This actor captures the fixity details for a file given a qualified URI and the internally-defined means to resolve and inspect it. In the current implementation, it accepts only agave-canonical URIs.
It interacts with the SD2E Data Catalog, a MongoDB database, using via methods defined in the datacatalog Python package.

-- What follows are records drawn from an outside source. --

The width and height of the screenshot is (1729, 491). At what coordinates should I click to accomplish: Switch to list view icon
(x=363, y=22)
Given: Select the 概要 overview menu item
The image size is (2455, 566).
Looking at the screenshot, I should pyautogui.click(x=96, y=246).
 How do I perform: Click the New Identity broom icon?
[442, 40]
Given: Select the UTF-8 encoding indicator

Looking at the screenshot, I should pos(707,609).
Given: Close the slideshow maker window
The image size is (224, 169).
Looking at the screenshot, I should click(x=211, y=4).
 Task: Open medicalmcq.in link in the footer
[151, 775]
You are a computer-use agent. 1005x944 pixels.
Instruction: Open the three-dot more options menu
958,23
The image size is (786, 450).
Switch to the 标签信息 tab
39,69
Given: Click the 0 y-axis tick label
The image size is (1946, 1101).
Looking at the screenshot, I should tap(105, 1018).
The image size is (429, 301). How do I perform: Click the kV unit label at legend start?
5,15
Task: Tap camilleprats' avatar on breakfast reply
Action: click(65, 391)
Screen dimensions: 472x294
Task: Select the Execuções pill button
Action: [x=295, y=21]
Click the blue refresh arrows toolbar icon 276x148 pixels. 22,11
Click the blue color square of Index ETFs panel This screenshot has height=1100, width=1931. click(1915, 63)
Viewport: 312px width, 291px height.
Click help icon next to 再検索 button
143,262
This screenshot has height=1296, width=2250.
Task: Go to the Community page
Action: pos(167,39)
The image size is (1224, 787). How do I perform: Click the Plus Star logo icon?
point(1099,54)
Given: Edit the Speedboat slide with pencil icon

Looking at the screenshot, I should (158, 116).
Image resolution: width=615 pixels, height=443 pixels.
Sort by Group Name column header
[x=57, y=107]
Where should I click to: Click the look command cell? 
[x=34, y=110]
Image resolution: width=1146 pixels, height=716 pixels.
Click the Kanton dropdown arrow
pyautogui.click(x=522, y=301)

This is an example of a MongoDB record for a specific file.
{
"_id" : ObjectId("5b8ac5c78f0954000118c3de"),
"filename" : "transcriptic/201808/yeast_gates/r1bsmgdayg2yq_r1bsu7tb7bsuk/6388_0.00015_2.fcs",
"uuid" : BinData(3, "V4m97g6vUnO6JKkwvKM2hA=="),
"properties" : {
"lab" : "Transcriptic",
"checksum" : "29370e2ac6ec246637a813e312ff7e6be4fb9285",
"modified_date" : ISODate("2018-09-10T01:50:20.527+0000"),
"revision" : 1,
"size" : 8905548,
"original_filename" : "transcriptic/201808/yeast_gates/r1bsmgdayg2yq_r1bsu7tb7bsuk/6388_0.00015_2.fcs",
"file_modified" : ISODate("2018-08-28T01:15:49.000+0000"),
"file_created" : ISODate("2018-08-28T01:15:49.000+0000"),
"created_date" : ISODate("2018-09-01T17:00:55.109+0000"),
"file_type" : "text/plaintext"
}
}
Explanation: The filename
is relative to /uploads/
on the
data-sd2e-community
resource. Each indexed file has a unique identifier
uuid
which is a hash of filename
.
The creation and update times for the index are recorded as (created_date
and
modified_date
), while the apparent* creation and update dates for the
physical file are stored as (file_created
and file_updated
). The size
(in bytes) and checksum
are computed from the physical file, and lab
is
inferred from the filename. The value for file_type
is determined using the
Python file_types package and is always a MIME type. Finally, revision
indicates how many times the index has been refreshed.